DESCRIPTION OF THE TASK —
Please condense the paragraph below that begins "Fort Lyon's health center is a satellite center" in the Fort Lyon article into a bulleted list that keeps its main facts.

(Beginning of READING TEXT)

The program can accept up to 225 applicants at a time through referrals from social services across the state. The program is free to participants, at a cost of $18,800 per person per year for the state. Participants can stay at the facility for up to three years while working on their mental and behavioral health needs. The participants are predominantly male, at 80%. About 68% of participants are from counties outside of Denver, and most participants are between the ages of 45 and 54.

Fort Lyon is located in Colorado’s Bent County, a rural area with less than 6,000 residents and the program has been home to over 2,200 people in the past decade. Patients have access to the on-site health clinic, can choose from dozens of workgroups to participate in, go to school to gain certifications and become employed to begin rebuilding their lives. They are housed across three dormitories and 10 single-family homes across the campus.

That community has been key to Orzweiler’s recovery. He said that he is prioritizing his mental health and has learned that he needs a supportive network around him. When he leaves, he’ll return home and plans to find a therapist to continue working on his mental and behavioral health needs.

“I had to change a lot of behaviors, and it’s not just the using part,” he said. “It’s the things that I would say made me a better human being. A better citizen…Why did I cheat? Why did I steal? Why do I lie? It’s all part of the addiction, and those issues have to be addressed.”

Orzweiler said that he and many others felt “beaten down” by life tolls when they arrived to the facility. After months of therapy, he says he can’t overstate how important the mental health side of his recovery has been at Fort Lyon.

Patients expressing their own desire for recovery is also why Fort Lyon has been successful, said Lisa Trigilio, operations director. Trigilio has worked at Fort Lyon since its inception as a recovery facility. She said the “loose program” doesn’t have a lot of requirements, thus increasing the chance for patient success.

“For me, it’s the phenomenal amount of people that you meet,” she said about why she enjoys working at Fort Lyon. “We have so many wonderful people that come through here, and it just excites me to see when people are changing.”

Participants can choose whether their recovery is faith-based, medically assisted, involves group therapy, or a myriad of other options. They’re allowed to leave campus to explore the town, often to eat and find local employment. Fort Lyon is also not a closed facility—those seeking help for substance use disorders are welcome to join the on-site group discussions.

Trigilio said many have arrived at Fort Lyon feeling “very broken” and that they leave feeling “excited about life again.”

“You can’t find that anywhere else that I know of,” she said.

Fort Lyon’s health center is a satellite center to the Denver location. A physician is available two days a week, as well as a licensed professional counselor and a psychiatric nurse practitioner. They offer in-person and telehealth options. The medical services are free for participants through the state’s Medicaid program. All staff are trained to administer Naloxone, and if comfortable, carry it with them while at work.

“Taking a comprehensive history is important. Many of the patients I work with not only have addiction but also mental health concerns, co-occurring disorders,” Vickie Lucero, an on-site behavioral health provider, told Direct Relief in an email.

Lucero said that she asks patients about previous trauma, treatments and outcomes. Lucero teaches healthy boundaries, and talks to her patients about how to communicate and prioritize self-care. Many arrive at Fort Lyon with unaddressed medical issues, which can affect their overall treatment plan.

“Addressing addiction requires addressing the whole person,” Lucero wrote. “Trauma, pain, grief, education, employment (and more). They all impact how an individual copes with the challenges of life. At FLHC, we work to address all those things with care and compassion, taking care of the whole person.”

Direct Relief has supported the Colorado Coalition for the Homeless with medical aid and financial support, including a $100,000 emergency operating grant to continue work during the Covid-19 pandemic.

(End of READING TEXT)
(Beginning of RECORDS SUPPLIED)

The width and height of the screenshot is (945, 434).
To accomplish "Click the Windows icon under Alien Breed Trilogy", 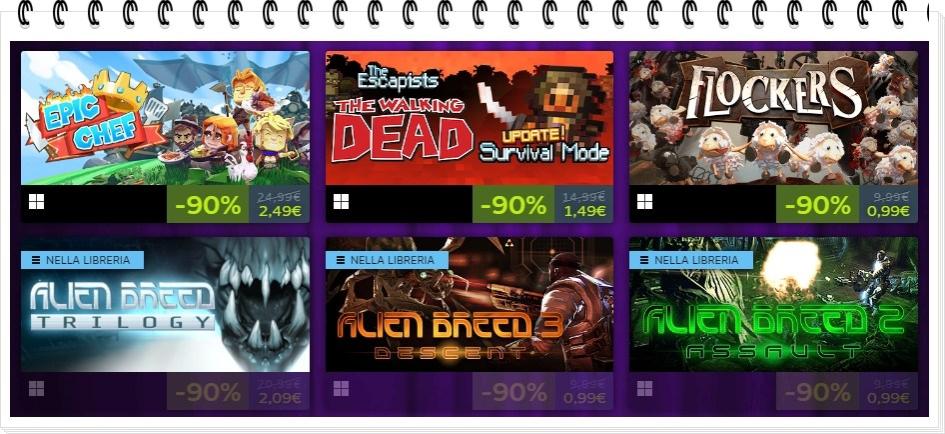I will 36,389.
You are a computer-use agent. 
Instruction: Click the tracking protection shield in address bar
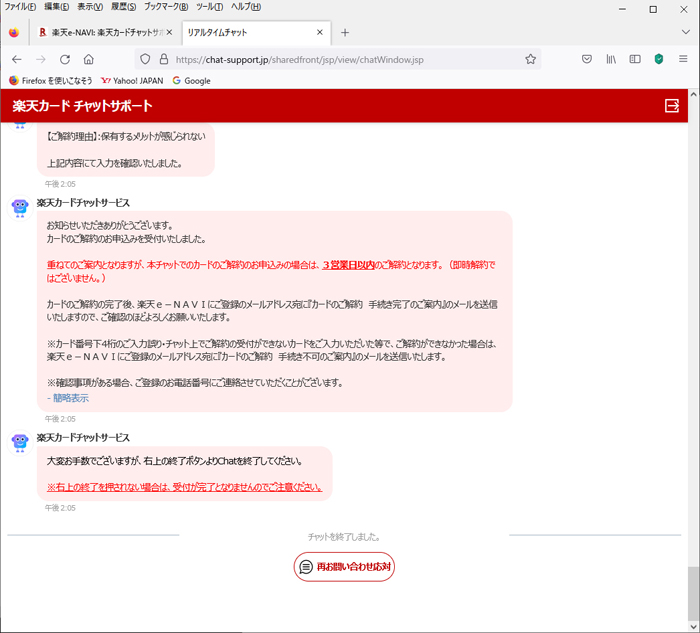(x=145, y=59)
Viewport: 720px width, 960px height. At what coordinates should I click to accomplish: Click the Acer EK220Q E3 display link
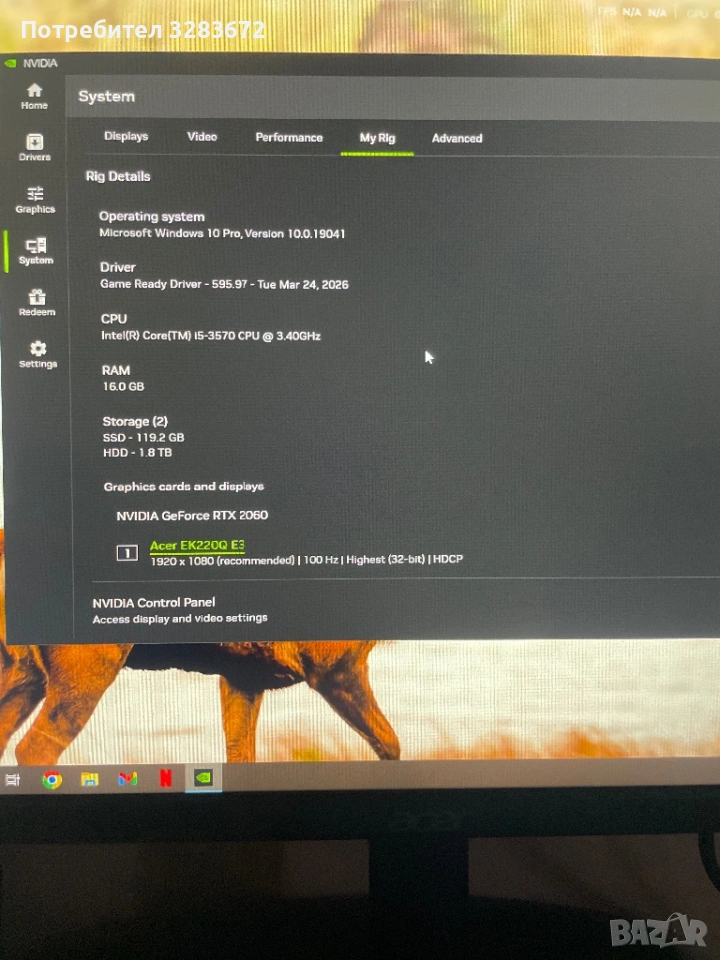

(End of RECORDS SUPPLIED)

TASK SOLUTION —
- Satellite of the Denver location
- Physician on site two days a week, plus a licensed professional counselor and a psychiatric nurse practitioner
- In-person and telehealth options offered
- Medical services free to participants through the state's Medicaid program
- All staff trained to administer Naloxone; those comfortable carry it at work